____ Page excerpt

In addition to these factors, the impact of the tumor microenvironment in tumor angiogenesis has attracted much interest in recent years as another regulator of angiogenesis [9,10,11,12]. Furthermore, the role of the nervous system has also surfaced as one of the major contributors to cancer progression through the regulation of tumor angiogenesis via release of neurotransmitters. The nervous system governs functional activities of many organs, and, as tumors are not independent organs within an organism, this system is integrally involved in tumor growth and progression [13, 14]. Here we present an overview of the nervous system role in tumor angiogenesis.
Neurotransmitters Influencing Tumor Angiogenesis
Neurotransmitters are group of neurological chemical messengers synthesized by neurons and secreted at nerve terminals where they transmit signals to target cells through binding to their receptors. Studies have demonstrated that various cancers express receptors for different neurotransmitters which have been identified to play essential role in the control of tumor angiogenesis (Table 1, Fig. 1).
Neurotransmitter signalling pathways in cancer angiogenesis. Neuro-cancer communication is through the release of neurotransmitters activating different signalling kinases which promote cancer progression via angiogenesis. ACh, acetylcholine; β2-AR, β2-adrenergic receptor; cAMP, cyclic adenosine monophosphate; AKT, serine/threonine kinase or protein kinase B; DA, dopamine; DR, dopamine receptor; ERK1/2, extracellular signal-regulated kinase; GABA, gamma-aminobutyric acid; GABAA&B, gamma-aminobutyric acid receptorA&B; Glu, glutamate; GRM1, glutamate receptor metabotropic 1; HIF-1, hypoxia inducible factor 1; 5-HT, 5-hydroxytryptamine (serotonin); 5-HTR, 5-hydroxytryptamine receptor (serotonin); MMP12, matrix metallopeptidase 12; mTOR, mammalian/mechanistic target of rapamycin; nAChR, nicotinic acetylcholine receptor; NE, norepinephrine; NPY, neuropeptide Y; PI3, phosphoinositide 3; PI3K, phosphoinositide 3-kinase; 4E–BP1, phosphorylated 4E binding protein 1; PKA, protein kinase A; p70S6K, serine/threonine kinase; VEGF, vascular endothelial growth factor; Y5R, neuropeptide receptor
Catecholamines
are a group of neurotransmitters that are synthesized from amino acid tyrosine. These neurotransmitters are intricately involved in the normal physiological response of fight or flight response during stress [38, 39]. Epinephrine and norepinephrine released during chronic stress play an important role in tumorigenesis via regulation of angiogenesis through β-adrenergic signaling. The β-adrenergic signaling pathway is involved in regulation of cancer initiating factors such as apoptosis, DNA damage repair, inflammation, cellular immune response, angiogenesis and epithelial-mesenchymal transition. Numerous in vitro and animal studies have demonstrated that epinephrine and norepinephrine acting on their receptors expressed on tumor cells, stimulate angiogenesis via increased VEGF synthesis [16, 38,39,40,41] through the cAMP-PKA signaling pathway [40]. In fact, activation of the β-adrenergic signaling pathway in primary mammary tumors has been shown to elevate tumor-associated macrophages (TAMs) expressing vegf gene which enhances angiogenesis [42]. Moreover, in some breast cancer cell lines, direct activation of β-adrenergic signaling can amplify expression of VEGF and cytokines, IL-6, and IL-8 that stimulate tumor angiogenesis [43]. Jagged 1 is essential factor mediating Notch signaling which regulates tumor angiogenesis through β2-AR-PKA-mTOR pathway. Upregulation of Jagged 1 in breast cancer patients correlates with poor prognosis [44, 45]. Knockdown of Jagged 1 by siRNA in MDA-231 breast cancer cells inhibits Notch signaling in endothelial cells and impairs tumor angiogenesis induced by norepinephrine [15].

________

Prompt 1
Please extract from the tumor angiogenesis excerpt, word for word, the part that opens with the words containing "Neurotransmitters Influencing Tumor" and closes with "1, Fig. 1).".
Prompt 2
According to the tumor angiogenesis excerpt, why is the nervous system integrally involved in tumor growth and progression? Answer in one to three sentences.

____ Recorded information

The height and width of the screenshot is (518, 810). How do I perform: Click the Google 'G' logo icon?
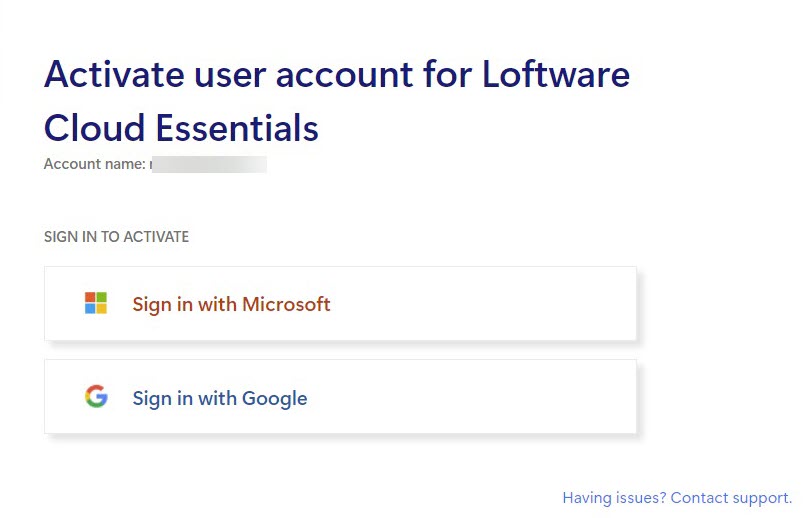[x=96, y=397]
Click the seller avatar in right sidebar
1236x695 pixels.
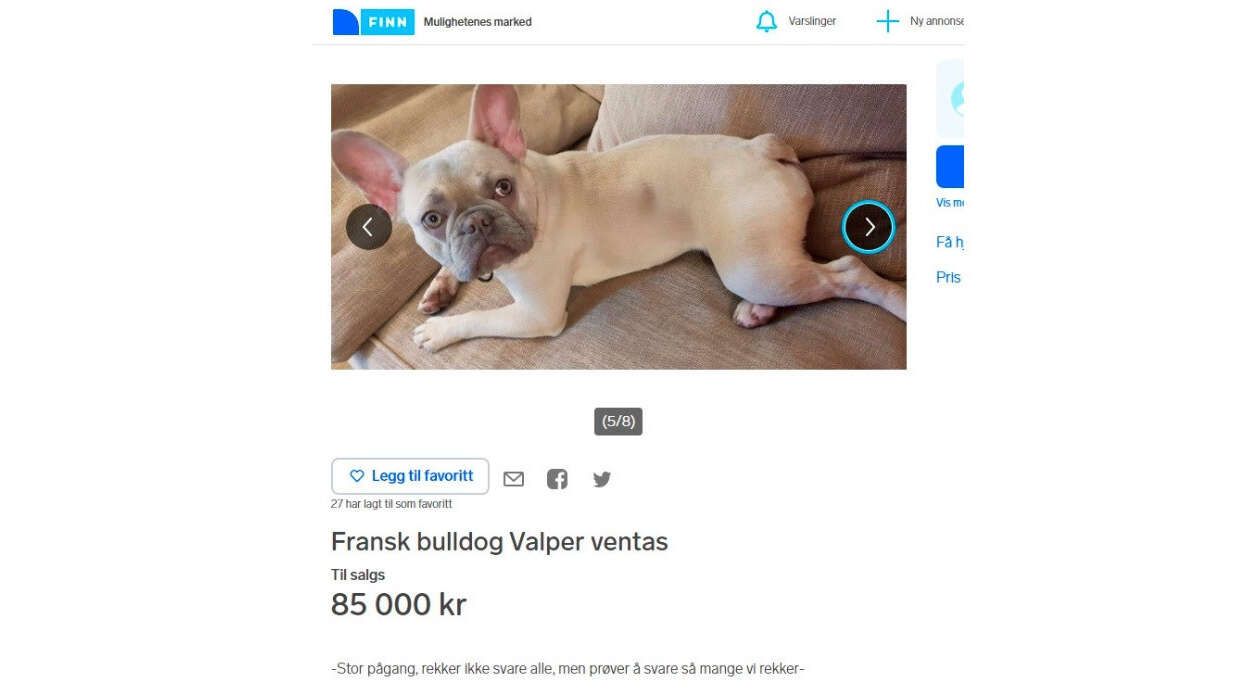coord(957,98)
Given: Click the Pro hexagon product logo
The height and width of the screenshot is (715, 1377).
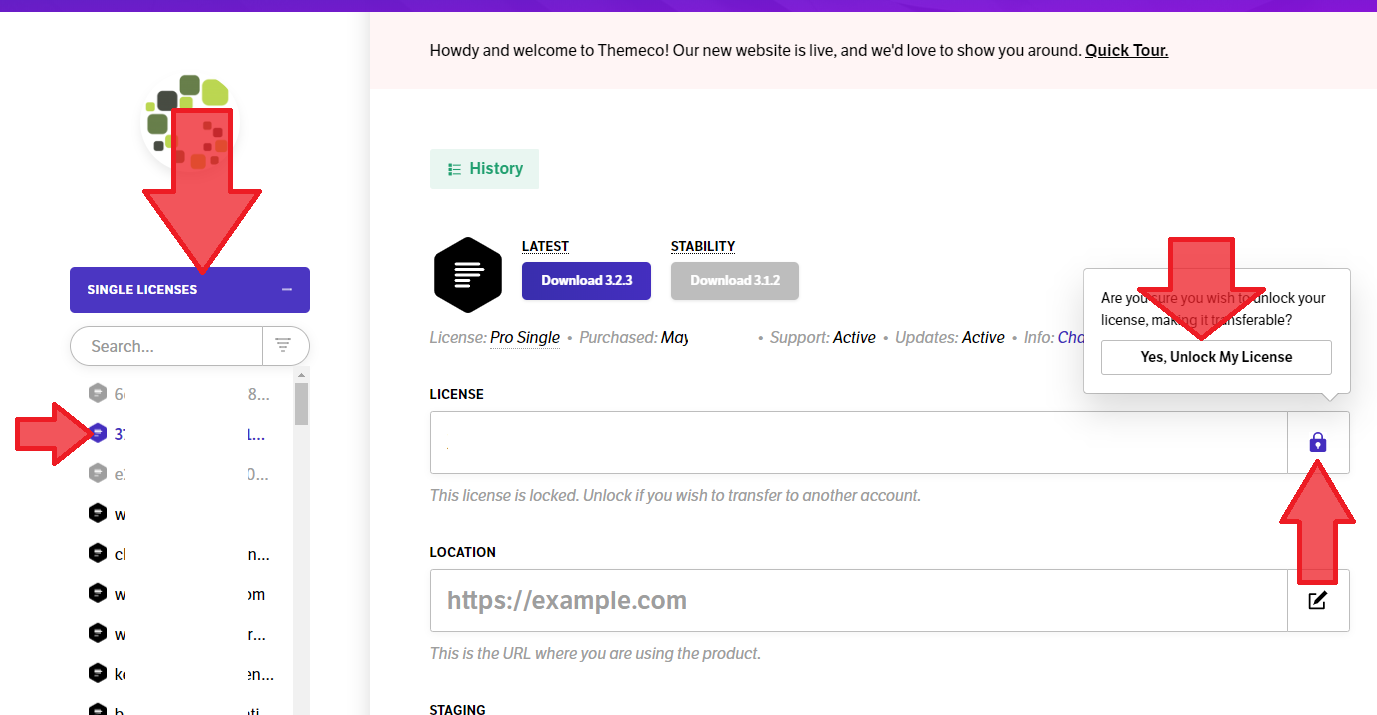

________

Final answer 1
Neurotransmitters Influencing Tumor Angiogenesis
Neurotransmitters are group of neurological chemical messengers synthesized by neurons and secreted at nerve terminals where they transmit signals to target cells through binding to their receptors. Studies have demonstrated that various cancers express receptors for different neurotransmitters which have been identified to play essential role in the control of tumor angiogenesis (Table 1, Fig. 1).

Final answer 2
The nervous system governs the functional activities of many organs. Because tumors are not independent organs within an organism, this system is integrally involved in their growth and progression.